I already know these tricks and use them often. The thing is, I use feedback so often and sometimes need to be doing vocals while summoning the feedback, therefore I don't have the time or the opportunity to run up to my amp or tap the head stock every time I need it. I also don't always need the feedback to swell and build up. I need it at it's max in an instant usually as soon as I cut off a syncopated chord. 




Baelzebeard said:


> The sound guy has to do his best to make things sound balanced. The problem arises if your guitar is so freaking loud that it drowns out everything else to such a degree that, say the vocal mics can't be functional because the guitar sound at the mic capsule is substantially louder then the actual vocals are. There really is a ceiling on how loud you can functionally be in an acoustic space as part of a band.
> 
> Feedback is definitely attainable at low volume, just pile on the gain.:hbang



See, I'm almost positive this won't be a problem. We recently recorded our demo live in our practice space (15' x 20', painted plywood walls and low ceilings, and concrete floor) and had very little issue with bleed over. Honestly the only problem we had as far as that was concerned was with our drummers cymbals bleeding over into my mics for my amps. I'd also rather not pile on any more gain as it makes the high end of my tone even more hairy than it already is.


Just for reference, here are some examples of what we kind of do, as far as our use of feedback is concerned:

The intro of this song:



and skip to 1:40 on this vid




EDIT: Also not trying to cop anymore new gear just for this show. I'm finally happy with my rig how it is and I think I'm set for a while.


----------



## cult (Jan 22, 2016)

You could build one of these for under 20$ in parts, easy on top.
Step on it, instant feedback with some kind of distortion in the loop, use a momentary switch for maximum convenience so it will shut off once you release it.


----------



## crystAlex (Jan 22, 2016)

I think you pretty much have the bottom line in the title: you're getting your first gig, and already you/your sound are becoming a bottleneck. 
Do you want to be in a position where you're going to have to ask for particular/special circumstances from the beginning? 

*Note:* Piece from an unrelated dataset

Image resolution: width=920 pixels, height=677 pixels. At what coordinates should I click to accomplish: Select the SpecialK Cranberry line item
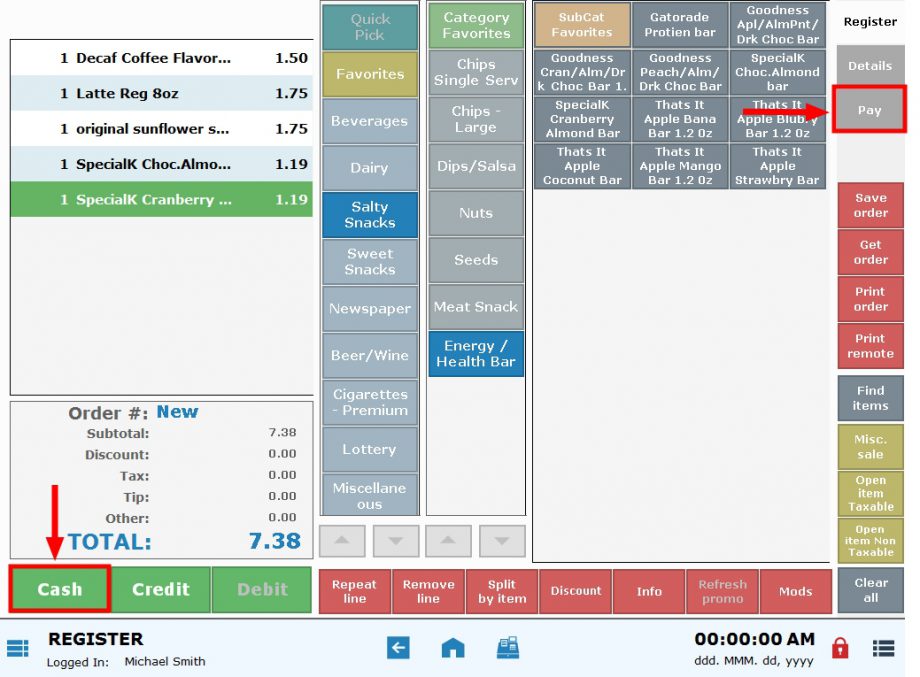[160, 199]
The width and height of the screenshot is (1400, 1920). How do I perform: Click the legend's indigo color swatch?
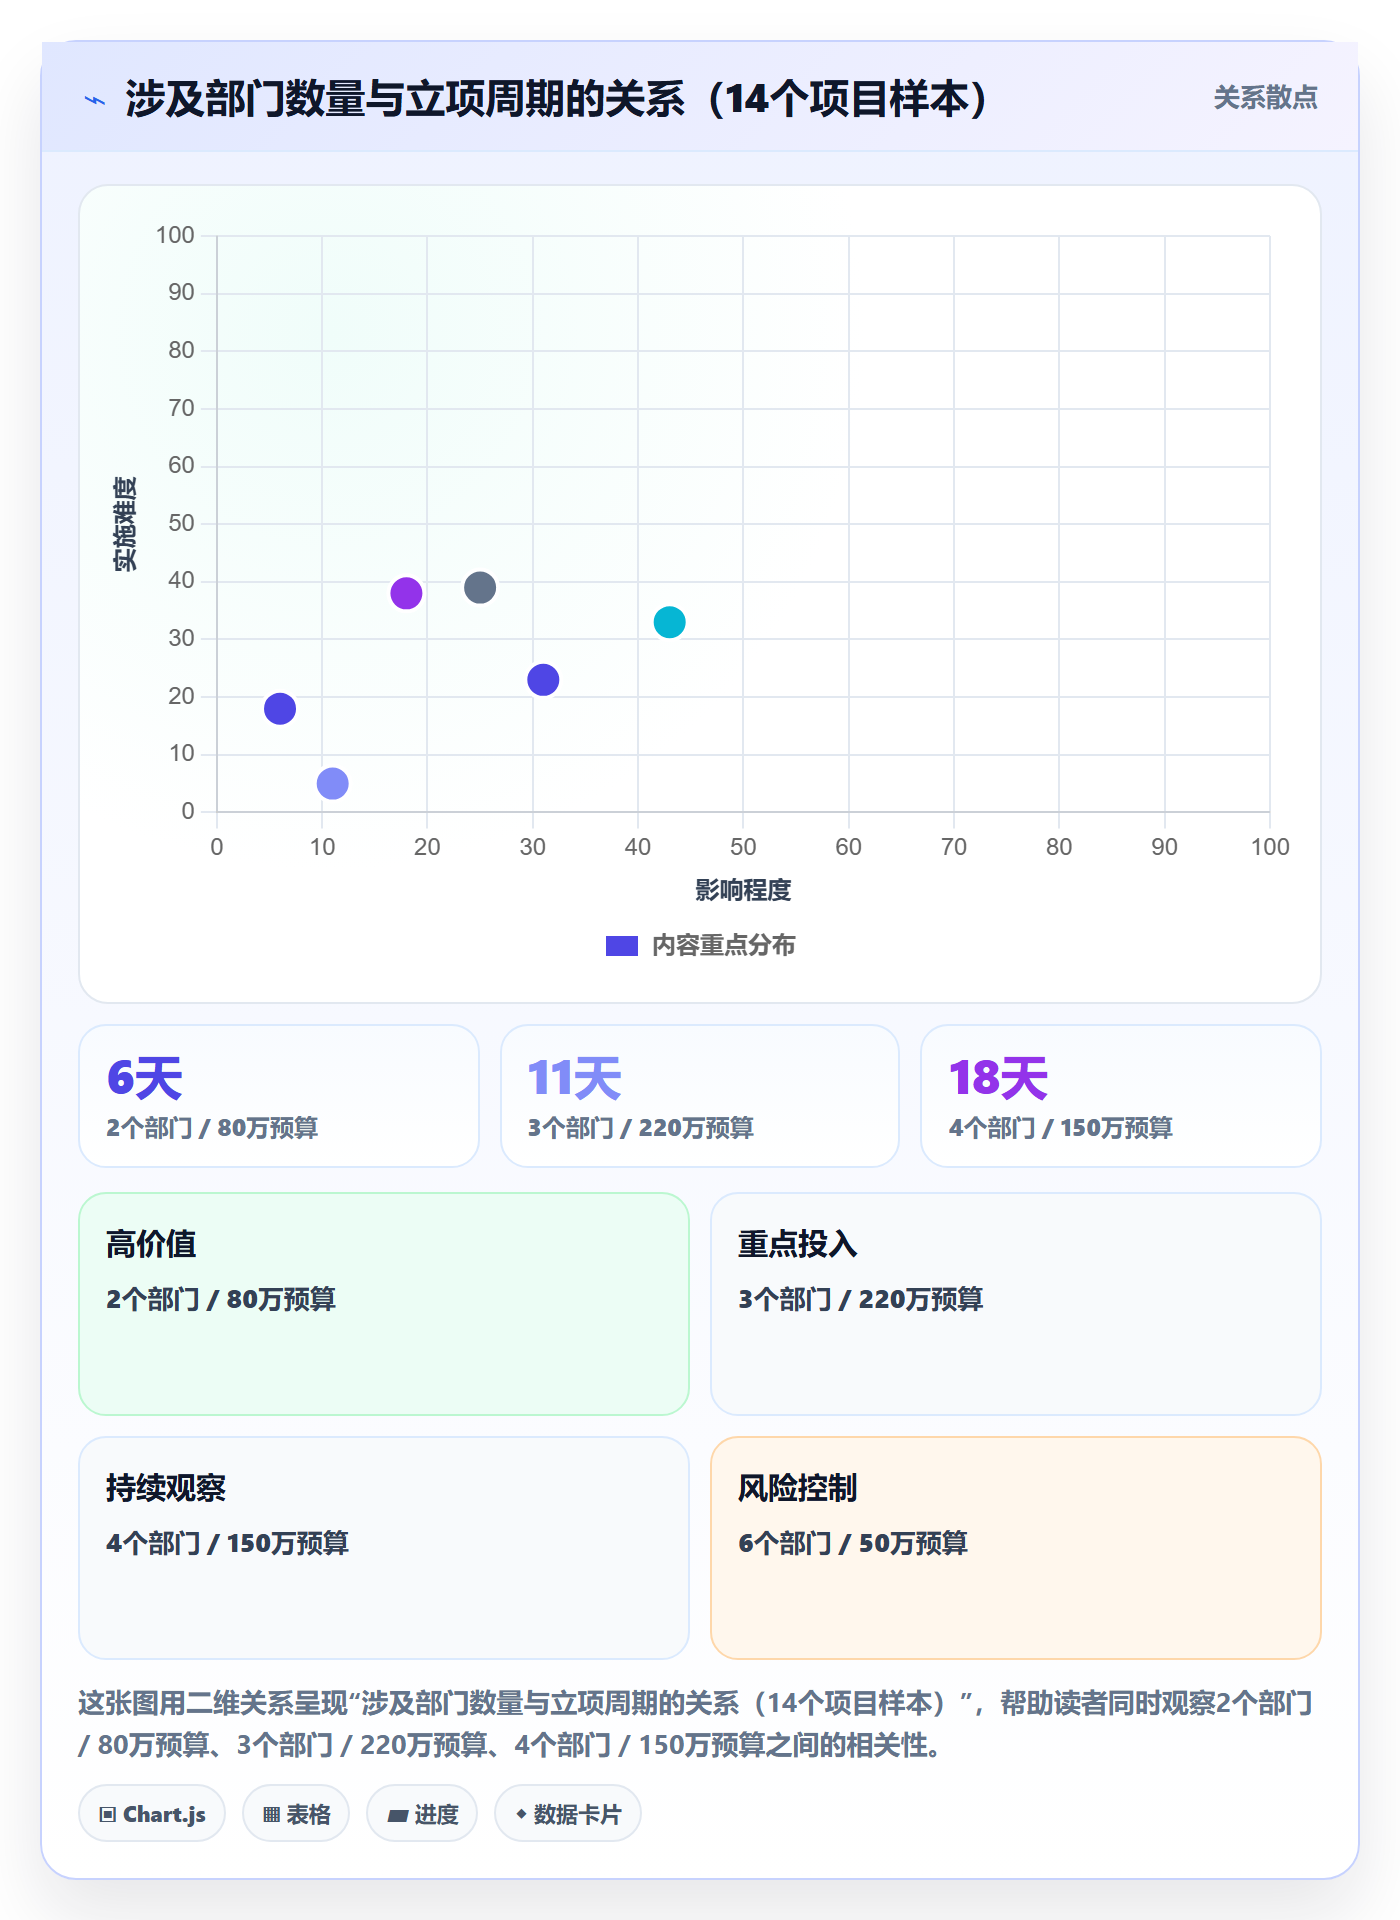click(x=622, y=946)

Either you find a way to solve it yourself/be adaptive, either you cling on to your belief that 'everything has to be ultra loud', be very rigid about it, and hope for the best that people will be very leniant on an unknown band's demands (as they try to figure out which band, amongst all the bands battling for some room on a stage, to plan...).


----------



## broj15 (Jan 22, 2016)

crystAlex said:


> I think you pretty much have the bottom line in the title: you're getting your first gig, and already you/your sound are becoming a bottleneck.
> Do you want to be in a position where you're going to have to ask for particular/special circumstances from the beginning?
> 
> Either you find a way to solve it yourself/be adaptive, either you cling on to your belief that 'everything has to be ultra loud', be very rigid about it, and hope for the best that people will be very leniant on an unknown band's demands (as they try to figure out which band, amongst all the bands battling for some room on a stage, to plan...).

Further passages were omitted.